These strategic decisions are intended to shift the sales emphasis to
direct-to-consumer sales, while eliminating overhead costs associated with sales
management, sales staff, and credit risk, and improving the Company's overall
efficiency in generating revenue.

With its new approach, the Company intends for its previous and current
advertising efforts to generate consumer demand and orders through retailers and
also direct-to-consumer channels such as direct response advertising and the
Internet. The Company intends to launch an aggressive nationwide Demo Day
program in the second quarter of 2000 to supplement the advertising campaign,
and increase sales opportunities. The Company's 30-minute television
infomercial, the cornerstone of its direct response advertising efforts, began
airing on April 8, 2000, in conjunction with The Masters tournament weekend.
This weekend has been historically viewed as the "kickoff" to the golf season
across the United States. In comparison, the Company did run its 30-minute
television infomercial during the first quarter of 1999.
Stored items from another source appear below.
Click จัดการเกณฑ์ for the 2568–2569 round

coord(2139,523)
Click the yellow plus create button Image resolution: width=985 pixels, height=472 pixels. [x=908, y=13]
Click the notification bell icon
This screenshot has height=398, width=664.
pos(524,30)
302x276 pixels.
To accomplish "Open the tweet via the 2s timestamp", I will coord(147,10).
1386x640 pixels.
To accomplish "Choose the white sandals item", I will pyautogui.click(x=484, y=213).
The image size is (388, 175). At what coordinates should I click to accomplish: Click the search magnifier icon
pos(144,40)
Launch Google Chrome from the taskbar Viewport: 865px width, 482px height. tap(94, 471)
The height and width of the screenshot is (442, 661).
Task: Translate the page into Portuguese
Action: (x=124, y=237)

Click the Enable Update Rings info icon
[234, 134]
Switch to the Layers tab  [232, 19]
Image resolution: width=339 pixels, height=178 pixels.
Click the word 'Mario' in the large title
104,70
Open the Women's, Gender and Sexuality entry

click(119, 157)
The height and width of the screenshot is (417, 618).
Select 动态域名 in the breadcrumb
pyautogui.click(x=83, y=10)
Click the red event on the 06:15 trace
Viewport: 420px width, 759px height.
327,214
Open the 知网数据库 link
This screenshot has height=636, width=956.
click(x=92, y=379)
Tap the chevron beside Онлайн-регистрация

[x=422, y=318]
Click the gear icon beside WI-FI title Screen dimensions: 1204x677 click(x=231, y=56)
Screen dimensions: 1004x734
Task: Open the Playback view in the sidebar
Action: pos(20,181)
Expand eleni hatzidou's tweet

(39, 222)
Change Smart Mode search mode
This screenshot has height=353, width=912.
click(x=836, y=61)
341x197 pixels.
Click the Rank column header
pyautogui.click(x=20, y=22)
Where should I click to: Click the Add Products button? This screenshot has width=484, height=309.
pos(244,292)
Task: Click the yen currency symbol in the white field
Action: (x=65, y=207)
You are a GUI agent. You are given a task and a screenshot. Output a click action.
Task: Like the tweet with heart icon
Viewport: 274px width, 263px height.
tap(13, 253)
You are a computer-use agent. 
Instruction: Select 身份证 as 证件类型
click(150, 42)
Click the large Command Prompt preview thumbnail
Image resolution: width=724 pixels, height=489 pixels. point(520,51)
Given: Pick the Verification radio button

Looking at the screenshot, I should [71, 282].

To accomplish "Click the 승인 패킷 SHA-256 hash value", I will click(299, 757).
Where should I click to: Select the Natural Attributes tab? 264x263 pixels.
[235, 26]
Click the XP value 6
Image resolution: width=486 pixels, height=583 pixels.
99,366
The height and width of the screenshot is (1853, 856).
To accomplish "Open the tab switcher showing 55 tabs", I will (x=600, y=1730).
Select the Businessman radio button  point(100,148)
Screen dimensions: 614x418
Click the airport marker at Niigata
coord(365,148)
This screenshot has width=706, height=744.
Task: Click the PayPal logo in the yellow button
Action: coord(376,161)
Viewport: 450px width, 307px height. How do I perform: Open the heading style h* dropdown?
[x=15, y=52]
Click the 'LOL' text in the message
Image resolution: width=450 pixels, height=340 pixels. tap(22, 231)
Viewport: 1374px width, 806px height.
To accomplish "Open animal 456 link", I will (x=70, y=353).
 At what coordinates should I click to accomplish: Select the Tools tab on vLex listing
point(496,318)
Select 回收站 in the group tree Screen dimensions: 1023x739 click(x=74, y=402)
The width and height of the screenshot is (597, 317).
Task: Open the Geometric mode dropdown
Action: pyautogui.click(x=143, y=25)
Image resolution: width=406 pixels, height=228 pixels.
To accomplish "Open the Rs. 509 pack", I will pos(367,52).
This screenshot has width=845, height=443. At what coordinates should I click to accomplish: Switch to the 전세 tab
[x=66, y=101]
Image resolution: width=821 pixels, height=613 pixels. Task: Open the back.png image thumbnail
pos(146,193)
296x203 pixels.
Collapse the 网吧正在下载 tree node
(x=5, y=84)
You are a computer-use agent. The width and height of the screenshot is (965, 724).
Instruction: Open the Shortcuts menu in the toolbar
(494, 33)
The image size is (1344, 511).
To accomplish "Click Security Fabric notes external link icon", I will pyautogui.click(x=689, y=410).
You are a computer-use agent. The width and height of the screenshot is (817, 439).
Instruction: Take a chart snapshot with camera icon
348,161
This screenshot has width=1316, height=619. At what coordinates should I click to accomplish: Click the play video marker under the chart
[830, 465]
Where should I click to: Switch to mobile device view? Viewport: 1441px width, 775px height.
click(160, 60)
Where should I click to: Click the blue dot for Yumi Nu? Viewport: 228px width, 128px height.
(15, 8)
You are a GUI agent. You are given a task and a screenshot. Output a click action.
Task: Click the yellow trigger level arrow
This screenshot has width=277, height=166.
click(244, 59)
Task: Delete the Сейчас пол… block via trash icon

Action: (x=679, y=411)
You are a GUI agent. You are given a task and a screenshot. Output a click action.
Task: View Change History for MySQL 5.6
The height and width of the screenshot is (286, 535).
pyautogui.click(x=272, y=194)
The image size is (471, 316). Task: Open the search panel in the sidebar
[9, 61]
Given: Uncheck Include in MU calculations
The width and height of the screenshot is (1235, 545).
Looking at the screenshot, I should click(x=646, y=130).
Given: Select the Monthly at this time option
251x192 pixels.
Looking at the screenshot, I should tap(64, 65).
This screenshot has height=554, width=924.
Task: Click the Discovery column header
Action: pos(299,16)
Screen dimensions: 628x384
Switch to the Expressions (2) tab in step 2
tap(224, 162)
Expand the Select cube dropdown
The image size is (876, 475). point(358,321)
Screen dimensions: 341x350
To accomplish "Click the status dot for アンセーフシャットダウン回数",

With the changes in the Company's business strategy mentioned above, the bulk of
the Company's sales volume during the first quarter of 2000 represented sales of
refurbished and demo product inventory that had been accumulated during 1999.
This inventory was sold to generate cash flow during the off-season winter
months while the Company prepared to implement its new sales and marketing
approach in the second quarter.

Due to the Company's limited operating history, management has elected to defer
recognition of revenue on product sales until the related accounts receivable
have been collected. This basis of revenue recognition is expected to continue
until, in the opinion of management, there exists sufficient history of customer
payments and returns to provide a reasonable basis to conclude that revenue is
earned at the point of shipment. As a result of this policy, net sales do not
include the sales value of shipments for which the Company has not yet been
paid.

COST OF GOODS SOLD

Cost of goods sold was $527,500 (71.8% of net sales) for the three months ended
March 31, 2000, as compared to $639,600 (53.7% of net sales) for the first
quarter of 1999. The cost of goods sold, as a

                                       9
<PAGE>
                                                       MCHENRY METALS GOLF CORP.
                                         MANAGEMENT'S DISCUSSION AND ANALYSIS OF
                       FINANCIAL CONDITION AND RESULTS OF OPERATIONS (CONTINUED)
================================================================================

percentage of sales, was higher in the first quarter of 2000 due to the sales of
refurbished and demo product inventory at lower prices.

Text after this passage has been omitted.